J’ai voyagé beaucoup, en effet, dans l’espace virtuel trois continents. J’ai été d’une mobilité infernale. Mettre la main sur moi n’était pas à la portée de n’importe qui : il aurait fallu être au moins Interpol ou une femme déçue. Je n’intéressais pas Interpol.

J’ai été aussi, quelquefois, un amant de l’ombre. Si je retrouvais la nuit une amazone qui préférait ne pas trop m’exhiber au grand jour, j’étais préparé de longue main à ma double vie : maître du monde dans les rouages de l’écriture ; et n’importe qui, vivant caché, dans ma folle vie privée. Chaque voyage ou chaque chambre d’hôtel me renvoyait à un roman perpétuel. A tous les coups, j’étais mu par le sang souverain de cette histoire ancienne, et je courais masqué aux rendez-vous secrets que me donnaient la resplendissante Aurore : géant rapide qui avait pris le trot du mince, fluet, mélancolique et passionné Raoul Vignerte – mon nom caché, en quelque sorte. Koenigsmark a été mon filigrane

Les voies impénétrables de la fiction y prennent la forme magnétique de la femme fatale; non que certaines femmes soient plus maléfiques que d’autres, mais parce que le destin, chaque fois qu’il a besoin de nous, ne choisit pour éclaireur, ni un homme, ni une circonstance historique, mais une femme, et de ces rencontres dont nous pensons mourir, nous sortons transfigurés.

J’ai donc racheté par internet, le livre de Benoît, dans l’édition où je l’avais découvert. Et les libraires en ligne étant plus soigneux que je n’ai jamais été avec les objets de pure consommation, j’avais la jouissance de tenir entre mes mains, à l’état neuf, un livre de poche que je n’avais connu qu’en lambeaux.

Autant dire que l’histoire dont je me souvenais était doublée par une histoire réelle assez différente. Je ne gardais aucun souvenir du mariage d’Aurore avec son beau-frère, de la décharge de chevrotines en plein visage de Mélusine, amante et traitresse, ni du duel au browning entre les deux soupirants d’Aurore.
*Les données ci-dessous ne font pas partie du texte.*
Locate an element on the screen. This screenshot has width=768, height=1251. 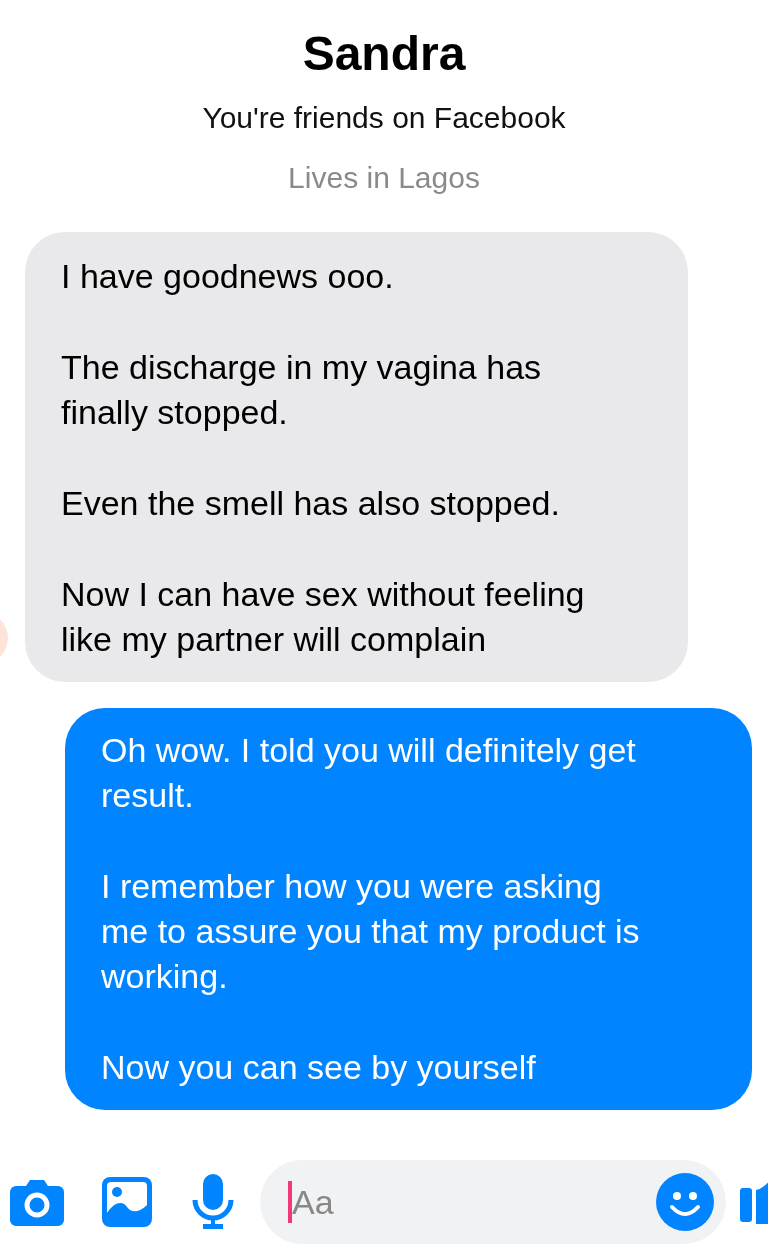
contact-name: Sandra is located at coordinates (384, 54).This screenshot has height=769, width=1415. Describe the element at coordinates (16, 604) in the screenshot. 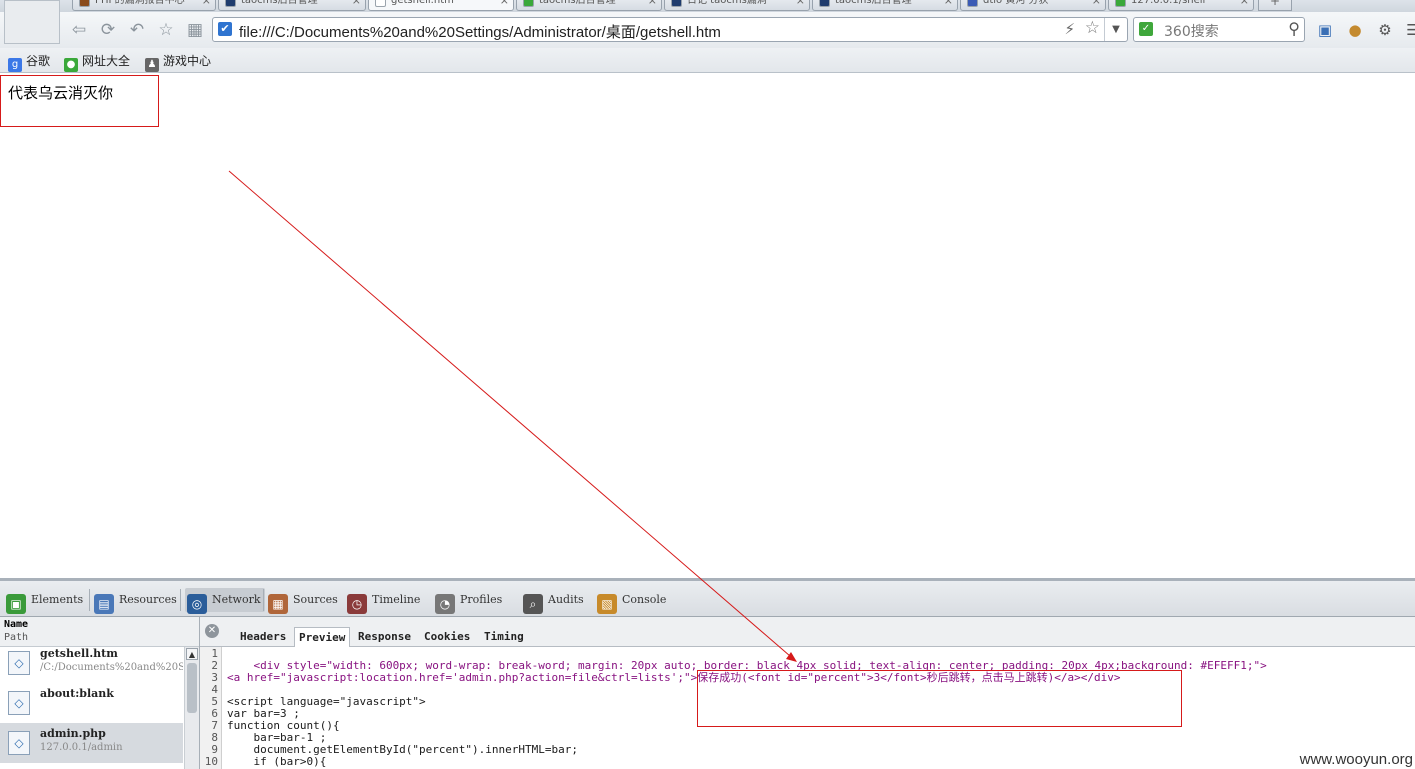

A première vue, c’est une œuvre lisse, contenue entre les bordures d’un imaginaire ratissé, et sans grandes perspectives. Mais elle révèle, quand on la déplie, des dimensions inattendues : le sexe, l’orgueil, la folie, la soumission héroïque au destin.

Une phrase faussement innocente : «  Ils étaient quatre, dont une femme, rose et jolie sous les fourrures réapparues », peut préparer l’explosion d’une vie tout entière – il est vrai que la fourrure est un signe de danger, et qu’aventuriers du XXIe siècle, nous avons entendu parler de Sacher-Masoch. Le sûr est que la passion est la conséquence nécessaire des rencontres fortuites et des visages innocents. Par des chemins circulaires, elle nous ramène au cœur de nous-mêmes – et la noirceur des choses ne nous quittera plus jamais.

Voulant ranimer, après si longtemps, l’intensité de ma première découverte, et la force syncrétique de mes impressions d’alors – je retrouve le glissement de mon corps dans les étroites failles de réel que la vie étriquée de mes parents et la tristesse profonde qui nous enserrait, laissaient subsister. Je m’écorchais à chaque mouvement, je laissais la peau de mon âme derrière moi en progressant ; mais chaque centimètre gagné me rapprochait de la lumière.

Les émotions qu’on accumule dans les prisons de l’enfance, en attendant d’être élargi par l’âge adulte, n’ont aucune valeur en soi ; elles n’existent que comme pièces de musée : la plupart seront sacrifiées pour nourrir le feu de notre liberté. Elles servent d’abord à créer des schémas mentaux, invisibles et secrets (mais non pas inconscients) dont dépend très exactement notre capacité d’être heureux.